(WORK INSTRUCTIONS)
From the lot essay below, list every color it names for the paint in Harbour, with the part of the picture each one is used for.

Lot Essay
Throughout his career, Milton Avery returned repeatedly to littoral subjects exploring them in a progressively abstract manner. Painted in 1956, Harbour is an important work in the artist's oeuvre that embodies the transition from his earlier, more figurative, style to the reductive abstraction of his mature career. This poetic composition manifests Avery's talent as a colorist and his ability to capture the essence of his subject.
In Harbour, Avery has reduced the composition to simple, almost primitive elements, which are composed of largely monochromatic forms. He flattens the space by interlocking these elements in a planar fashion. This heightens the verticality of the painting and expresses the vastness of the harbor, which is underscored by Avery's choice to extend the water to three edges of the canvas. He combines this technique with careful color relations and variegated brushwork. In Harbour, Avery employs deliberately uneven paint application in the single band of pale blue that denotes the sky to add texture to the surface and allude to the effects of light on atmosphere. The contrast between this subtle hue and the rich chocolate tone of the slightly undulating hills is striking. The shoreline and landscape are distilled into a single dual-hued form, with a thin band of olive running across the lower edge. This is the same color as the building, adding unity to the composition and securely anchoring the architectural element within the composition. The pier and birds are loosely rendered in a deliberately naive manner that incorporates sgraffito. The most complex element in the painting is the water, which consists of broad, loose strokes and dabs of charcoal gray layered over a thin wash of paler gray. This stylistic approach imbues the painting with vitality, creating a dancing surface that alludes to movement and the play of light on the water's surface. The deliberately thin paint application in areas also conveys the liquidity of the subject, while the thicker, darker swaths express its depth.
Avery often spent his summers outside New York City and 1956, the year Harbour was painted, was his third summer at the MacDowell Colony in Peterborough, New Hampshire. Founded in 1907, this colony for visual artists, writers and composers provided both he and his wife, Sally, with studios and it is most likely that Harbour depicts one of the lakes at MacDowell. As in many of his landscapes, Avery is not interested in transcribing the scene in this lyrical composition, and has deliberately removed the specificity of the scene through his refusal to include the unique details innate to the site. Rather, he is seeking to capture a more profound characteristic in Harbour, the fundamental spirit of the place. The work exudes the tranquility and serenity of its subject, transcendent and intangible traits. In discussing his work, Avery said, "I always take something out of my pictures...I strip the design to essentials; the facts do not interest me as much as the essence of nature." (as quoted in B. Haskell, Milton Avery, New York, 1982, p. 148) With works such as Harbour, Avery is simultaneously continuing and actively transforming the tradition of landscape painting in America.
Clement Greenberg wrote in his 1957 essay on the artist, "Avery's is the opposite of what is supposed to be a typical American attitude in that he approaches nature as a subject rather than as an object. One does not manipulate a subject, one meets it. On the other hand, his employment of abstract means for ends--which, however, subtly or subduedly naturalistic, are nevertheless intensely so--is nothing if not American." ("Milton Avery," Arts 32, December 1957, p. 40) Avery's stylistic evolution towards greater abstraction in later works such as Harbour is his response to the complexity inherent in his relationship with nature as he continually sought to portray its essence.

(SUPPLIED MATERIAL)
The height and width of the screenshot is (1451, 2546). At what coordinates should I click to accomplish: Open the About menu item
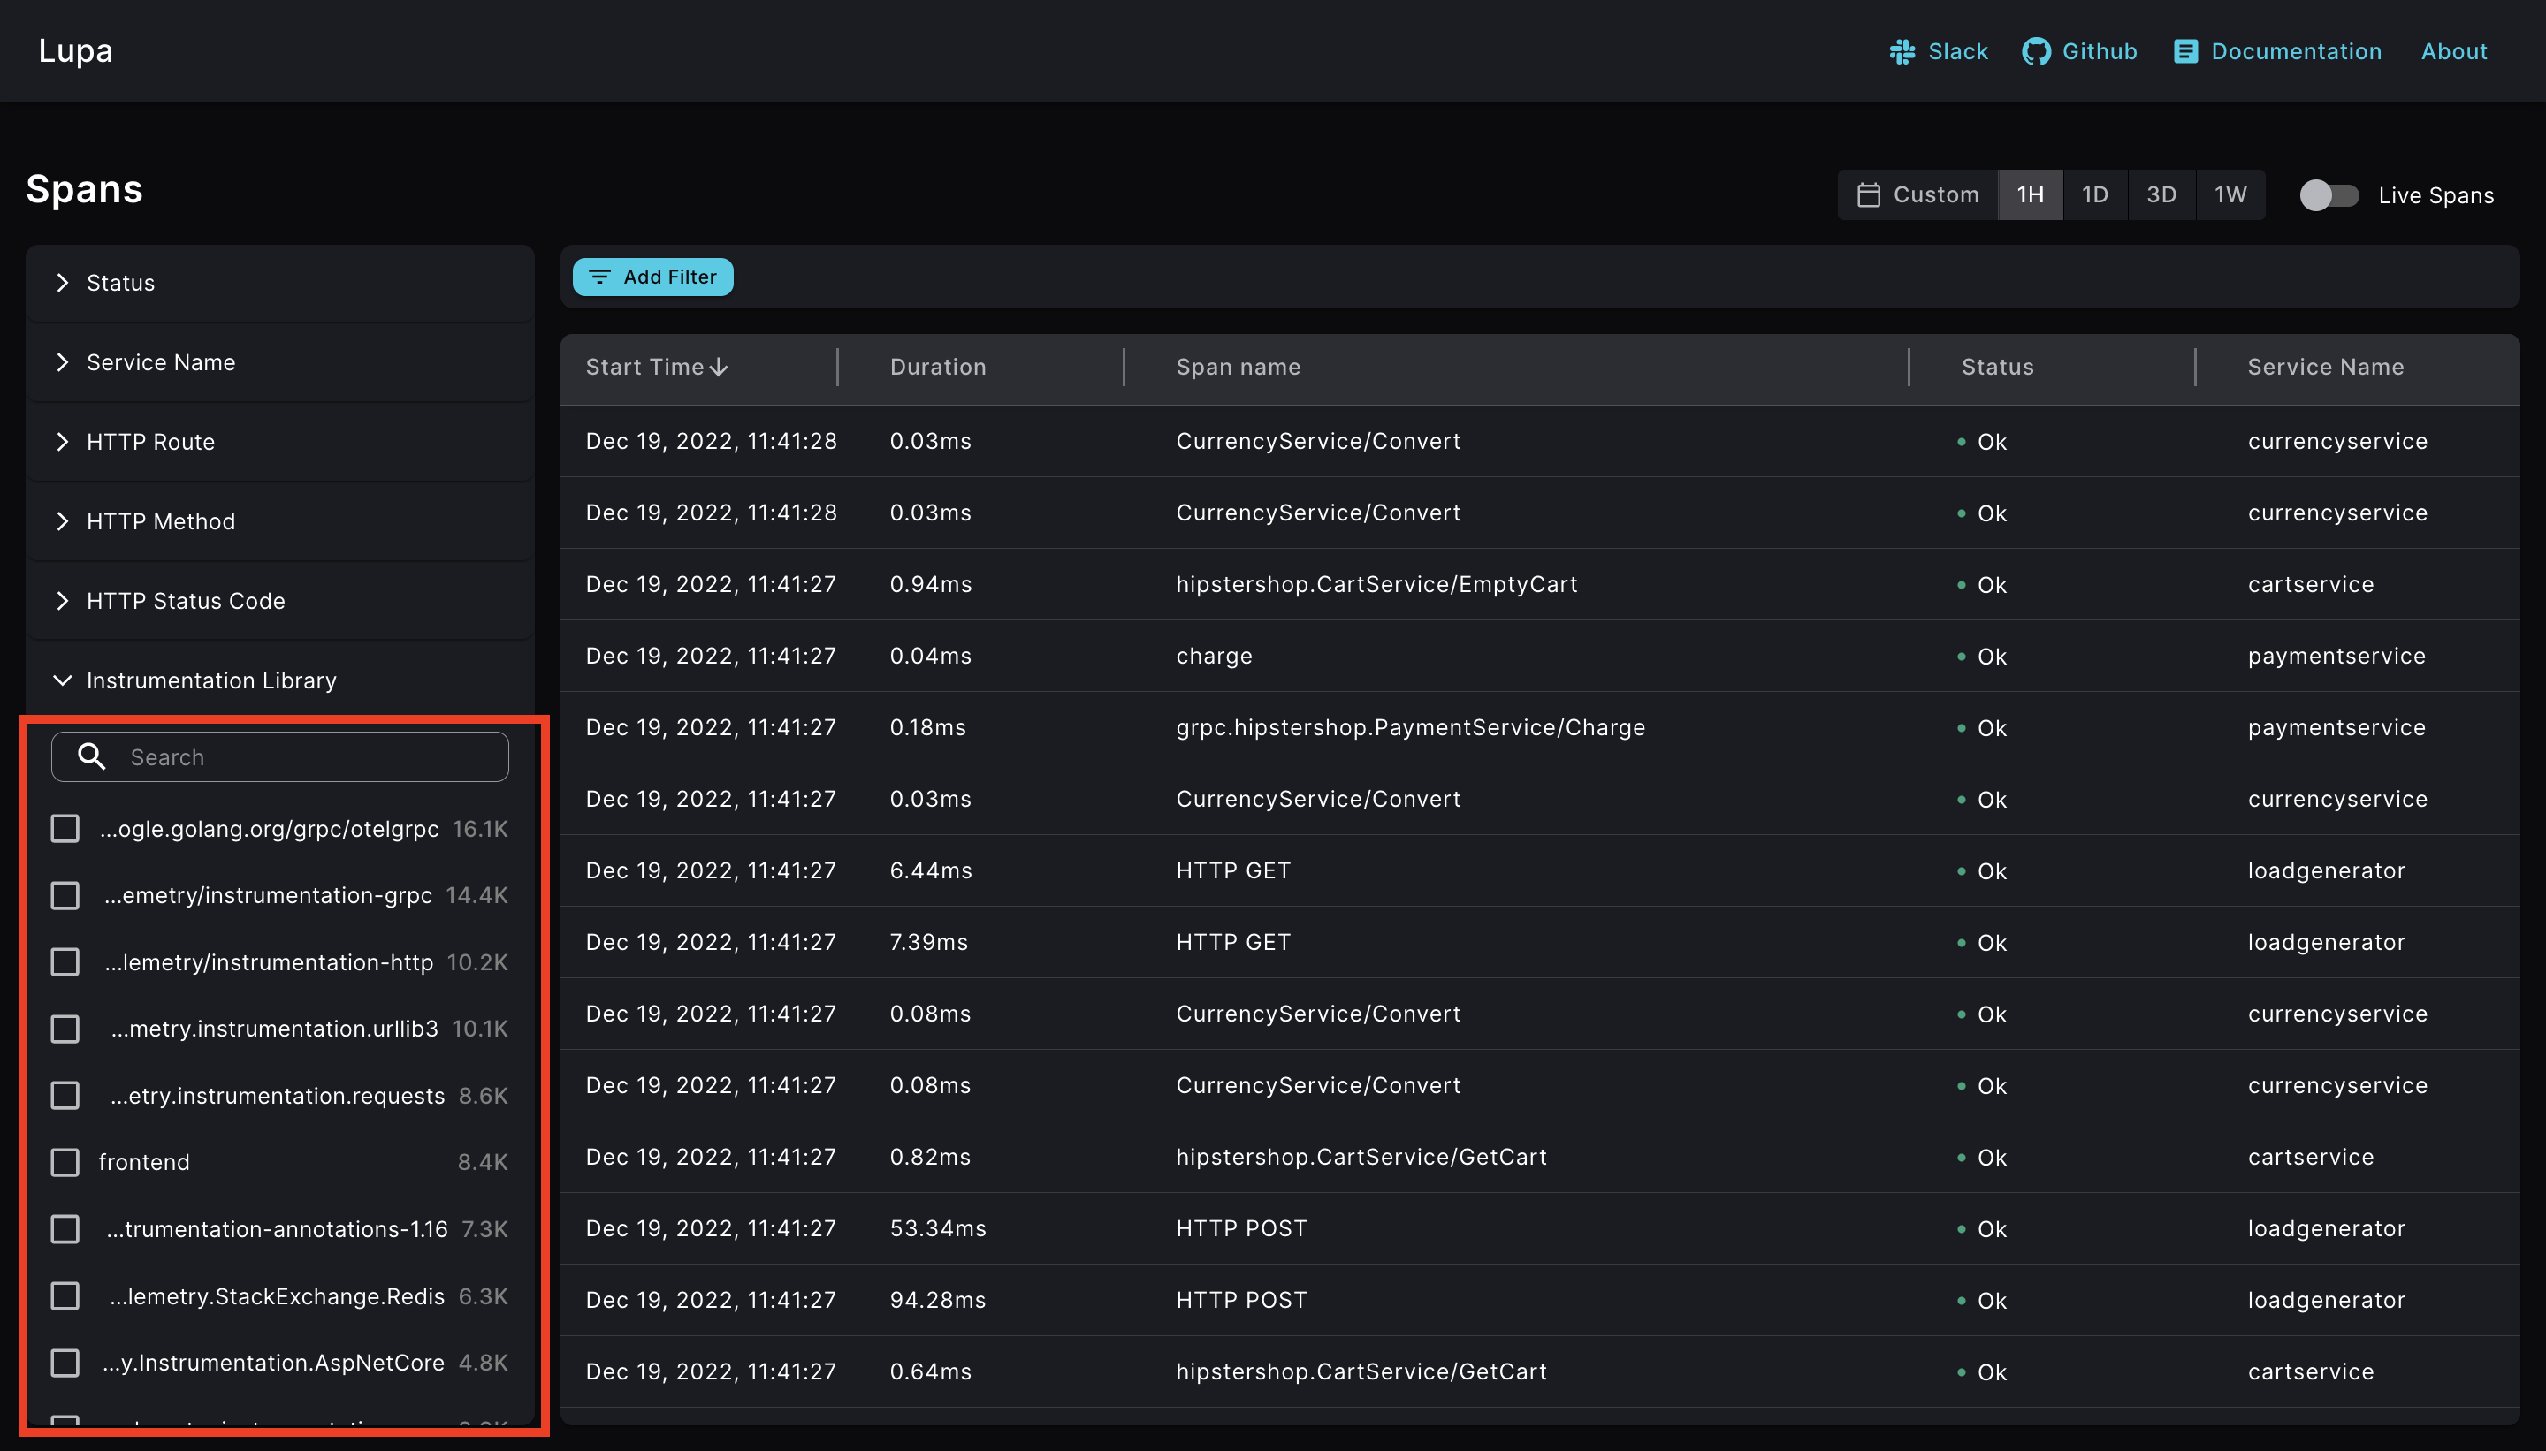point(2453,51)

(TASK ANSWER)
- Pale blue: the single band that denotes the sky
- Rich chocolate: the slightly undulating hills
- Olive: the thin band across the lower edge of the shoreline and landscape form, and the building
- Charcoal gray: the broad, loose strokes and dabs in the water
- Paler gray: the thin wash beneath the charcoal gray in the water